Managed Hosting Services and Virtual Server Services have contract terms that range from 36 to 60 months; and, presumably, the longer you commit, the better the deal IBM gives you. Pricing on the iSeries is based not only on the CPW size of the partition on the box but also on CPU time, since many workloads consume lots of CPU time but very little CPWs (such as Web serving); conversely, some workloads that take lots of CPWs do not consume much CPU time (such as hitting the database using the 5250 protocol). So IBM has to use a mix of the two. Exactly what the mix is, Otte would not say. And though he was vague about pricing, he did give some numbers that you can work with. "We have tried to make sure that MHS or VSS will be cheaper than customers going out and acquiring the server capacity themselves," he says. The target price for the Managed Hosting Services offering is to save customers about 10 to 15 percent of their acquisition and operational costs for the platform. Because of its variable nature and more tight coupling of server use and pricing, the Virtual Server Services offering aims to save customers anywhere from 15 to 30 percent of the cost of acquiring and managing a dedicated OS/400 server to run workloads. This is pretty substantial savings.
Each On Demand Center tailors its service level agreements to the conditions of the local market and the customers' needs. For instance, in the German center, a development and test partition on the OS/400 platform has a minimum 98 percent SLA, meaning it is guaranteed to be available 98 percent of the time during a single month. A relatively simple production environment is rated with a 98.5 percent per month SLA, while a complex environment has at least 99 percent availability. For customers who need to go the extra mile and want to install high availability clustering software, Global Services has installed high availability software from Lakeview Technology and Vision Solutions as part of its MHS and VSS offerings, raising availability to 99.5 percent each month. (This seems a little low to me, but, again, these are minimums. If you need higher high availability, you simply pay IBM more.) Otte says that while Lakeview and Vision Solutions are what Global Services have installed to date in the centers, it is perfectly willing to install alternative high availability software from any other vendor, including DataMirror, iTera, Maximum Availability, and Trader's.

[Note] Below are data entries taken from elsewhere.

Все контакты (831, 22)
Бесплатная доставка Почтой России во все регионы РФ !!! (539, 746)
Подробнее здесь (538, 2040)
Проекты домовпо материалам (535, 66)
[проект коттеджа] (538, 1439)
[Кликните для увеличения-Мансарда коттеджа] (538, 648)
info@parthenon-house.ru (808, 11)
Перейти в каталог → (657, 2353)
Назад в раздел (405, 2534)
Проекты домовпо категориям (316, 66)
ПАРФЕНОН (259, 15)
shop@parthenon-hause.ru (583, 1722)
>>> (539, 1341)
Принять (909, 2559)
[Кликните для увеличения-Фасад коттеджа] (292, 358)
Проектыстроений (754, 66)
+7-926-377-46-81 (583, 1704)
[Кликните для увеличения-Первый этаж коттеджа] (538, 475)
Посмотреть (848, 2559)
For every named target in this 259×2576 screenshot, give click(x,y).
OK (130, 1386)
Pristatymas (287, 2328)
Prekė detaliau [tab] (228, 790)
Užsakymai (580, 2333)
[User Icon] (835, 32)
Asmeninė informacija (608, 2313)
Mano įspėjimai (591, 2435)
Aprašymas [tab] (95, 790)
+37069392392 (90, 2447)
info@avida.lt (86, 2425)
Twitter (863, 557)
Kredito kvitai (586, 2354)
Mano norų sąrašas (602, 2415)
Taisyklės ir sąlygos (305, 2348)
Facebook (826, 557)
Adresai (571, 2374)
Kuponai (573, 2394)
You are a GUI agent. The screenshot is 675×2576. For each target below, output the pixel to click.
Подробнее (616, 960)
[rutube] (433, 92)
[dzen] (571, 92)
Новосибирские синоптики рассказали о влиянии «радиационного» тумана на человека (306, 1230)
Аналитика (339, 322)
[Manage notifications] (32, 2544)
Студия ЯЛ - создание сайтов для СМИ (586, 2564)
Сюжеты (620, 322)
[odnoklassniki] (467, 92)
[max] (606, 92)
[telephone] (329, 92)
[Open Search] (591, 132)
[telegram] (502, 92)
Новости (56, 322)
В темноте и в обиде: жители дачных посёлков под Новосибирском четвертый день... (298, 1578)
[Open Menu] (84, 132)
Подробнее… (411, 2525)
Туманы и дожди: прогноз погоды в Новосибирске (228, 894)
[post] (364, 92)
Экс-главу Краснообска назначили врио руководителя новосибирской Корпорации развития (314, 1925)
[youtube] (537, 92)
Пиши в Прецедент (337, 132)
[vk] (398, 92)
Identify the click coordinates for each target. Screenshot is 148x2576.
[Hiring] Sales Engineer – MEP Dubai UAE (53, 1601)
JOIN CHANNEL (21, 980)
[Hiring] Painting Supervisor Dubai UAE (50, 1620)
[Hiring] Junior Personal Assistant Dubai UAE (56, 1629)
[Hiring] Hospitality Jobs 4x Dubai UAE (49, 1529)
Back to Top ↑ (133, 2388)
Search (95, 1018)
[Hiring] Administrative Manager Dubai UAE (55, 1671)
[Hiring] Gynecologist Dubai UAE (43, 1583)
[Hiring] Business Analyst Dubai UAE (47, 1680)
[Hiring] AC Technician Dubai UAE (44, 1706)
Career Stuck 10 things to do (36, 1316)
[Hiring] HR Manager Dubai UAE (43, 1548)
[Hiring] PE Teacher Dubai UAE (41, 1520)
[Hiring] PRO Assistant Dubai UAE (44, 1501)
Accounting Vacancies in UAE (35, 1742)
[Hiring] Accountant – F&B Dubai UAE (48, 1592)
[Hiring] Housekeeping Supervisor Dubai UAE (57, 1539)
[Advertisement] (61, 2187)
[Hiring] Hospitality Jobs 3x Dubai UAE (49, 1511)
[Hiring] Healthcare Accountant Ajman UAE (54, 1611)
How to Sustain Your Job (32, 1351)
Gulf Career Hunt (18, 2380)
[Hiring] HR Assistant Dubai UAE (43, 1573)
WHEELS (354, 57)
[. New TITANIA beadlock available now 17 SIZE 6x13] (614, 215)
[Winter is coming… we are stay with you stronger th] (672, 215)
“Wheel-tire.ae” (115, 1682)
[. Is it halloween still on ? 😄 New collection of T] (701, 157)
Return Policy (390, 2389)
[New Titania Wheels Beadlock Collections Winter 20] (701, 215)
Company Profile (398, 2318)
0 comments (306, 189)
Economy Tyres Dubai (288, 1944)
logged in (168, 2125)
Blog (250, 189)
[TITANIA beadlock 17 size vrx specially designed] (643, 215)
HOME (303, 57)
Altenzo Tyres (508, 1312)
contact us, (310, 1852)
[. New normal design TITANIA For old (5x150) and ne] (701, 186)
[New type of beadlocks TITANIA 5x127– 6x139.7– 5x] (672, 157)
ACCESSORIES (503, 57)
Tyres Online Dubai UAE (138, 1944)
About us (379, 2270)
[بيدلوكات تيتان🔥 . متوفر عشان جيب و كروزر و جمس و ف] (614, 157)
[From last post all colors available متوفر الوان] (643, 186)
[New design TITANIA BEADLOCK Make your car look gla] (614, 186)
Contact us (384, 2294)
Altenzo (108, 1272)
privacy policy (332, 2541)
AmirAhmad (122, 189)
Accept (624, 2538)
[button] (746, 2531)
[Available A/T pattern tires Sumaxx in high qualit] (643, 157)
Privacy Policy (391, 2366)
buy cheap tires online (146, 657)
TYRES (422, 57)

Otte says that IBM is not charging a big premium across that span of service level agreements. To go from the base 98 percent SLA for a development partition to a clustered partition using high availability software at 99.5 percent only increases the price by about 20 to 25 percent. Similarly, customers who can accept even lower service level agreements can drop their costs by another 10 to 15 percent off the base prices.
One last thing. As part of these services, IBM doesn't much care who owns the machine or where it sits. You can acquire the machines and let IBM manage them while they sit inside your data center or inside IBM's data centers; you can simply use the machines in IBM's data centers or have IBM install its machines in your data centers. Each approach meets a different set of customer needs and, of course, has a different price. In all cases, IBM manages and maintains the iron and software.